> **Requirement**:
The data below must be repeated exactly. Leave nothing out.

> **Stored data**:
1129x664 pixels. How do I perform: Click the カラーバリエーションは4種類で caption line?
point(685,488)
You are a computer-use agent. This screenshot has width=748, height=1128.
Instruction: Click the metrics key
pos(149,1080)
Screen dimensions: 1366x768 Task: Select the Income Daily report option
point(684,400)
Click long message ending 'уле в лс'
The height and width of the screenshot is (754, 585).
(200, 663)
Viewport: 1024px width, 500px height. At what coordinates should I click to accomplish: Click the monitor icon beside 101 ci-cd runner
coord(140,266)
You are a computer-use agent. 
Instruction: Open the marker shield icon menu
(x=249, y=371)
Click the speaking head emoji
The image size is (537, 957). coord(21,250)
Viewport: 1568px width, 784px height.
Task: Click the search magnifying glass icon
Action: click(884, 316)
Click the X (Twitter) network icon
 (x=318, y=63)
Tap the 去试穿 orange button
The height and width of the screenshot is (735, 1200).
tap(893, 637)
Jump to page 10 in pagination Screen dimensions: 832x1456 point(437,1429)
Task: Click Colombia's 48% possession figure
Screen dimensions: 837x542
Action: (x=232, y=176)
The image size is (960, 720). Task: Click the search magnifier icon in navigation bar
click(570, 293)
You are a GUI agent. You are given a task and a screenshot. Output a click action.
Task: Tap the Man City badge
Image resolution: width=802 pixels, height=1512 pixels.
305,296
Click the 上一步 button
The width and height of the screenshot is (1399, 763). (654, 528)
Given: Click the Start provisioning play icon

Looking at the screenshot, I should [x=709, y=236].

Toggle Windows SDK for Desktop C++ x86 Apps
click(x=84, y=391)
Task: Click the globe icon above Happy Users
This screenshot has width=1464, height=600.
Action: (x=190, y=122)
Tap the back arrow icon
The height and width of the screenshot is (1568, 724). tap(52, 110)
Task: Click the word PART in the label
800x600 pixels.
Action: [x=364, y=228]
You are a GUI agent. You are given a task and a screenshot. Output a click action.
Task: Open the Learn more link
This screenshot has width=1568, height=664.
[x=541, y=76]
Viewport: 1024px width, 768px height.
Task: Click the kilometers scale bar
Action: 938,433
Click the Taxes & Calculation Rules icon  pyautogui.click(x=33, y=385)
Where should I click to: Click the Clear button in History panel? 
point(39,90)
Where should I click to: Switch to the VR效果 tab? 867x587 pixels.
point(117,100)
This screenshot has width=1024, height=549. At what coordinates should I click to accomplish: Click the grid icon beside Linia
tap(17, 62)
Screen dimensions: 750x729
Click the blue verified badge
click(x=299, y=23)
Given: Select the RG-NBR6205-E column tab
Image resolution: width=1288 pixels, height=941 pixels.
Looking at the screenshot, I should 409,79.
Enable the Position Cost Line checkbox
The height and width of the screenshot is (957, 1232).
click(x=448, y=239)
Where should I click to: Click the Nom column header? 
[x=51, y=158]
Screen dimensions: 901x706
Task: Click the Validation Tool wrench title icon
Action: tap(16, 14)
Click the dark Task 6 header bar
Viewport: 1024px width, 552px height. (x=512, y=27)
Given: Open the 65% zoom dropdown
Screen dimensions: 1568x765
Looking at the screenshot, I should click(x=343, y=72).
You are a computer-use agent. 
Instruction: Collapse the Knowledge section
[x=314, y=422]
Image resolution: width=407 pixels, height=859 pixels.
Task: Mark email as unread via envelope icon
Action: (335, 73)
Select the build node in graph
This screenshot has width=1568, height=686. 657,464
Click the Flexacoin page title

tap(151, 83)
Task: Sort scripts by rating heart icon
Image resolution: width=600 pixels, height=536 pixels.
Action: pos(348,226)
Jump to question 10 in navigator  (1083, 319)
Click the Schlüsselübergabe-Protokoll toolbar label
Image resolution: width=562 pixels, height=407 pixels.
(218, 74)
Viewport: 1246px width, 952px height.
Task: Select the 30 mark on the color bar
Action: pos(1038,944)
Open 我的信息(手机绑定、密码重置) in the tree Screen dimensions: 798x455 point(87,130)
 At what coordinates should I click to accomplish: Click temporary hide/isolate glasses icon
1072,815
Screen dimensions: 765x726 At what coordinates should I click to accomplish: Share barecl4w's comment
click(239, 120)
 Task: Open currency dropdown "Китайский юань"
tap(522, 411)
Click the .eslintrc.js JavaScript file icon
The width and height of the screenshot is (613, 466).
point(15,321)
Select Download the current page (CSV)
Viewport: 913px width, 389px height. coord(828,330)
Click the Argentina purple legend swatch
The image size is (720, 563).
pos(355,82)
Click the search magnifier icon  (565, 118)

> **Output for this task**:
1129x664 pixels. How do I perform: Click the カラーバリエーションは4種類で caption line?
point(685,488)
You are a computer-use agent. This screenshot has width=748, height=1128.
Instruction: Click the metrics key
pos(149,1080)
Screen dimensions: 1366x768 Task: Select the Income Daily report option
point(684,400)
Click long message ending 'уле в лс'
The height and width of the screenshot is (754, 585).
(200, 663)
Viewport: 1024px width, 500px height. At what coordinates should I click to accomplish: Click the monitor icon beside 101 ci-cd runner
coord(140,266)
You are a computer-use agent. 
Instruction: Open the marker shield icon menu
(x=249, y=371)
Click the speaking head emoji
The image size is (537, 957). coord(21,250)
Viewport: 1568px width, 784px height.
Task: Click the search magnifying glass icon
Action: click(884, 316)
Click the X (Twitter) network icon
 (x=318, y=63)
Tap the 去试穿 orange button
The height and width of the screenshot is (735, 1200).
tap(893, 637)
Jump to page 10 in pagination Screen dimensions: 832x1456 point(437,1429)
Task: Click Colombia's 48% possession figure
Screen dimensions: 837x542
Action: (x=232, y=176)
The image size is (960, 720). Task: Click the search magnifier icon in navigation bar
click(570, 293)
You are a GUI agent. You are given a task and a screenshot. Output a click action.
Task: Tap the Man City badge
Image resolution: width=802 pixels, height=1512 pixels.
305,296
Click the 上一步 button
The width and height of the screenshot is (1399, 763). (654, 528)
Given: Click the Start provisioning play icon

Looking at the screenshot, I should [x=709, y=236].

Toggle Windows SDK for Desktop C++ x86 Apps
click(x=84, y=391)
Task: Click the globe icon above Happy Users
This screenshot has width=1464, height=600.
Action: (x=190, y=122)
Tap the back arrow icon
The height and width of the screenshot is (1568, 724). tap(52, 110)
Task: Click the word PART in the label
800x600 pixels.
Action: [x=364, y=228]
You are a GUI agent. You are given a task and a screenshot. Output a click action.
Task: Open the Learn more link
This screenshot has width=1568, height=664.
[x=541, y=76]
Viewport: 1024px width, 768px height.
Task: Click the kilometers scale bar
Action: 938,433
Click the Taxes & Calculation Rules icon  pyautogui.click(x=33, y=385)
Where should I click to: Click the Clear button in History panel? 
point(39,90)
Where should I click to: Switch to the VR效果 tab? 867x587 pixels.
point(117,100)
This screenshot has width=1024, height=549. At what coordinates should I click to accomplish: Click the grid icon beside Linia
tap(17, 62)
Screen dimensions: 750x729
Click the blue verified badge
click(x=299, y=23)
Given: Select the RG-NBR6205-E column tab
Image resolution: width=1288 pixels, height=941 pixels.
Looking at the screenshot, I should 409,79.
Enable the Position Cost Line checkbox
The height and width of the screenshot is (957, 1232).
click(x=448, y=239)
Where should I click to: Click the Nom column header? 
[x=51, y=158]
Screen dimensions: 901x706
Task: Click the Validation Tool wrench title icon
Action: tap(16, 14)
Click the dark Task 6 header bar
Viewport: 1024px width, 552px height. (x=512, y=27)
Given: Open the 65% zoom dropdown
Screen dimensions: 1568x765
Looking at the screenshot, I should click(x=343, y=72).
You are a computer-use agent. 
Instruction: Collapse the Knowledge section
[x=314, y=422]
Image resolution: width=407 pixels, height=859 pixels.
Task: Mark email as unread via envelope icon
Action: (335, 73)
Select the build node in graph
This screenshot has width=1568, height=686. 657,464
Click the Flexacoin page title

tap(151, 83)
Task: Sort scripts by rating heart icon
Image resolution: width=600 pixels, height=536 pixels.
Action: pos(348,226)
Jump to question 10 in navigator  (1083, 319)
Click the Schlüsselübergabe-Protokoll toolbar label
Image resolution: width=562 pixels, height=407 pixels.
(218, 74)
Viewport: 1246px width, 952px height.
Task: Select the 30 mark on the color bar
Action: pos(1038,944)
Open 我的信息(手机绑定、密码重置) in the tree Screen dimensions: 798x455 point(87,130)
 At what coordinates should I click to accomplish: Click temporary hide/isolate glasses icon
1072,815
Screen dimensions: 765x726 At what coordinates should I click to accomplish: Share barecl4w's comment
click(239, 120)
 Task: Open currency dropdown "Китайский юань"
tap(522, 411)
Click the .eslintrc.js JavaScript file icon
The width and height of the screenshot is (613, 466).
point(15,321)
Select Download the current page (CSV)
Viewport: 913px width, 389px height. coord(828,330)
Click the Argentina purple legend swatch
The image size is (720, 563).
pos(355,82)
Click the search magnifier icon  (565, 118)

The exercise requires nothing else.